Em Campo Grande, uma situação preocupante tem se tornado cada vez mais frequente: pacientes sendo orientados por médicos a recorrer à Justiça para conseguir atendimento pelo Sistema Único de Saúde. Esse fenômeno, antes visto como exceção, agora se aproxima da regra, refletindo uma crise estrutural no sistema público. As dificuldades para conseguir consultas, exames e internações são tantas que até profissionais da saúde veem na via judicial uma solução viável, ainda que emergencial, para garantir o direito à saúde.
A sobrecarga das unidades públicas, associada à falta de infraestrutura e de profissionais suficientes, tem transformado hospitais em locais de espera e angústia. Famílias inteiras aguardam por procedimentos que deveriam ser oferecidos com agilidade, mas que, devido à superlotação, são adiados por tempo indeterminado. Diante desse cenário, cresce o número de cidadãos que buscam apoio jurídico para terem acesso a tratamentos essenciais, muitas vezes com respaldo de laudos médicos que apontam urgência no atendimento.

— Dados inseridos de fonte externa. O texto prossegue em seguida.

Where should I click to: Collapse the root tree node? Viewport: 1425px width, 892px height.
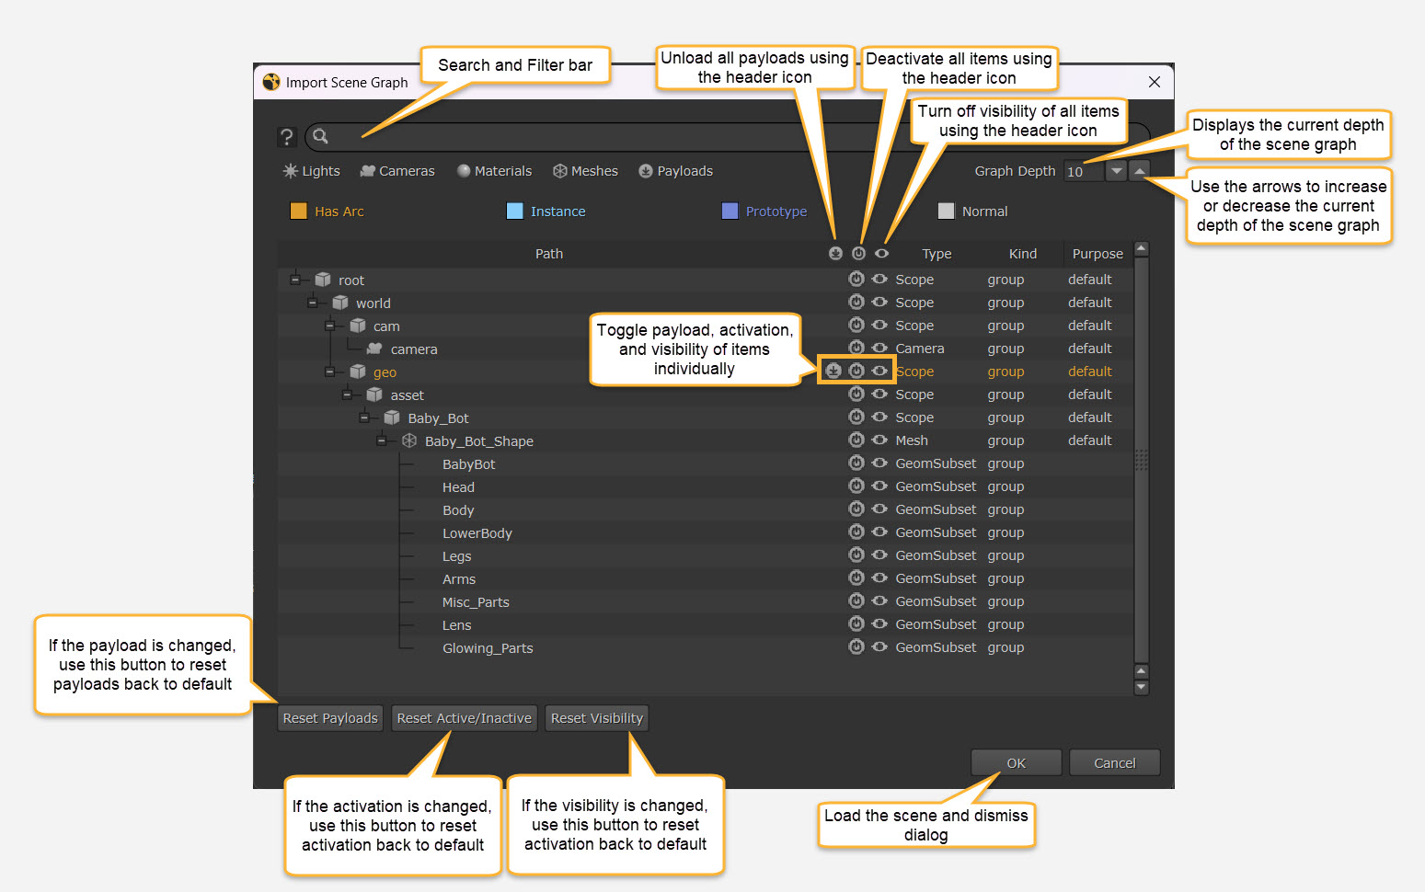click(295, 280)
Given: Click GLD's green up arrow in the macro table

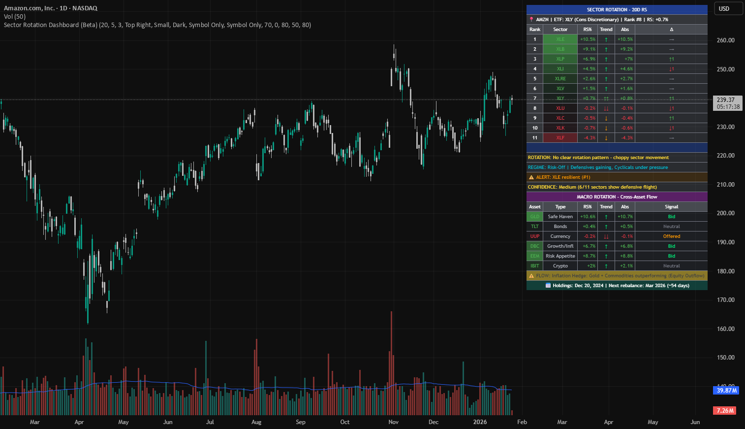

O impacto disso é claro: segundo dados recentes, a judicialização da saúde aumentou 24% em Mato Grosso do Sul em um curto espaço de tempo. Campo Grande concentra grande parte dessas ações, onde pacientes, amparados por pareceres médicos, veem na Justiça o único caminho para não agravar ainda mais sua condição clínica. O aumento expressivo nos processos demonstra não apenas o colapso do sistema, mas também a crescente conscientização da população sobre seus direitos constitucionais.
Médicos que atuam na linha de frente relatam frustração por não conseguirem encaminhar pacientes de forma adequada dentro do próprio sistema. Muitos revelam que, após esgotarem todas as possibilidades administrativas, não veem outra alternativa a não ser sugerir aos pacientes que busquem auxílio jurídico. Essa conduta, ainda que desconfortável para os profissionais, tornou-se uma espécie de protocolo informal em muitos casos mais graves.
A complexidade da judicialização vai além das estatísticas. Envolve decisões urgentes, burocracia e um sistema judiciário que também enfrenta seus limites. Contudo, mesmo diante desses desafios, a via judicial tem se mostrado eficaz em garantir internações, cirurgias e acesso a medicamentos que, de outra forma, ficariam fora do alcance de quem depende exclusivamente do SUS. O problema é que esse modelo não pode ser tratado como solução definitiva, pois transfere para o Judiciário uma responsabilidade que deveria ser resolvida no campo da gestão pública.
É importante destacar que essa realidade afeta principalmente as camadas mais vulneráveis da população. Pessoas sem condições de pagar planos de saúde são as mais prejudicadas pela precariedade dos serviços públicos. A judicialização, apesar de ser um direito legítimo, também exige acesso a advogados, tempo e preparo emocional, o que nem sempre está disponível para todos. Assim, o que deveria ser um direito universal acaba dependendo do grau de informação e recursos de cada paciente.
Especialistas em saúde pública alertam que essa tendência, se mantida, pode agravar ainda mais a crise do SUS. O aumento de ações judiciais gera custos adicionais ao Estado, que precisa cumprir decisões em prazos curtos e muitas vezes sob risco de multa. Além disso, cria uma sensação de que só consegue tratamento quem aciona a Justiça, gerando desigualdade no acesso. A solução, portanto, passa por investimentos estruturais e uma gestão mais eficiente dos recursos disponíveis.
Em Campo Grande, a judicialização da saúde é um retrato nítido de um sistema à beira do colapso. Médicos, pacientes e instituições convivem diariamente com a tensão de um modelo que falha em sua função mais básica: garantir o acesso igualitário à saúde. Enquanto o poder público não enfrenta com seriedade as causas desse problema, o Judiciário segue atuando como último recurso de uma população cansada de esperar. A urgência por mudanças estruturais é evidente, e o direito à saúde não pode continuar dependendo de uma decisão judicial para ser respeitado.